GOARCH=arm GOOS=linux go build -o capture
rsync capture pi@192.168.1.49:~/

In previous video I was showing how to run Facebox container to detect faces via Docker, and in this video I was planning to run Facebox on Raspberry Pi, but currently it's not possible to run it on ARM architecture. But that's fine, as anyway it's better to run it on server with faster CPU. So our Raspberry Pi device will work as client, and I will skip the Facebox installation step, I already have it running.

I just want to check that it's accessible from Raspberry Pi:

curl http://192.168.1.216:8080/info

Cool, now we can send frame to Facebox for recognition. But first of all let's get facebox Go package:

go get github.com/machinebox/sdk-go/facebox
fbox := facebox.New("http://192.168.1.216:8080")
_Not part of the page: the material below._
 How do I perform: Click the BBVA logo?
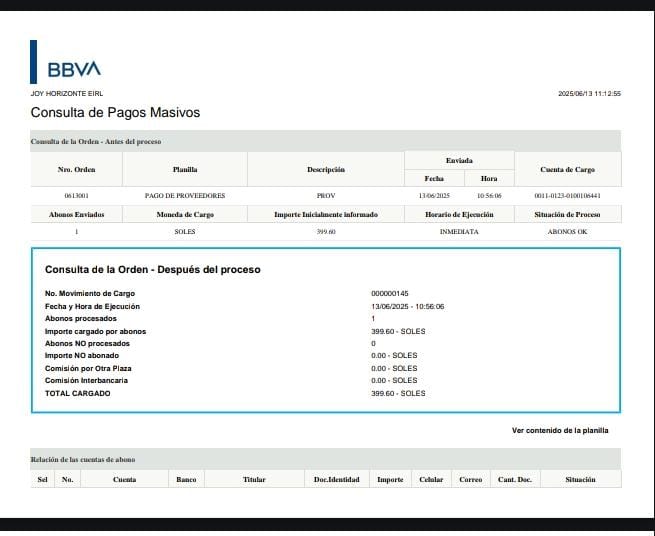[74, 69]
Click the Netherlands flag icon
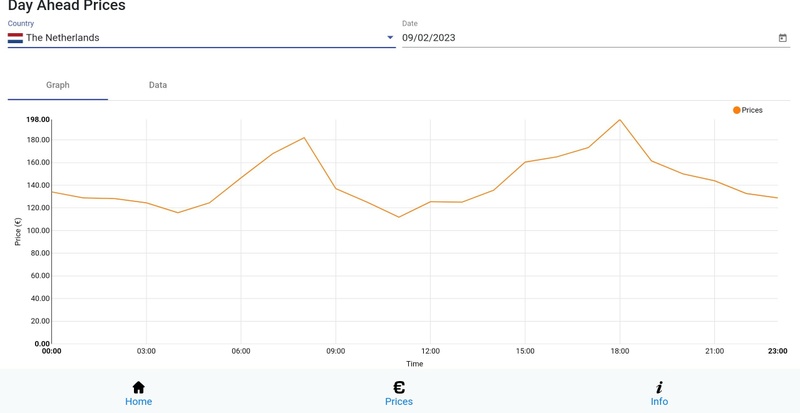Viewport: 800px width, 413px height. tap(15, 38)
I found that mjpeg stream frames do not have Huffman Table information (DHT), so we need to add DHT segment manually, so it will be a standard JPEG file. In file dht.go I have a small function to change a frame slice of bytes.

if len(frame) != 0 {
	frame = addMotionDht(frame)

	faces, err := fbox.Check(bytes.NewBuffer(frame))
	if err != nil {
		log.Printf("unable to recognize face: %v", err)
		continue
	}

	for _, f := range faces {
		log.Printf("face: %s, confidence: %.2f", f.Name, f.Confidence)
	}
}

Cool, now we can capture faces, and in the next video we'll add Google Text to Speech integration to our Raspberry Pi client, so it can say something if face is recognized or not.

I hope it was helpful and interesting, see you later!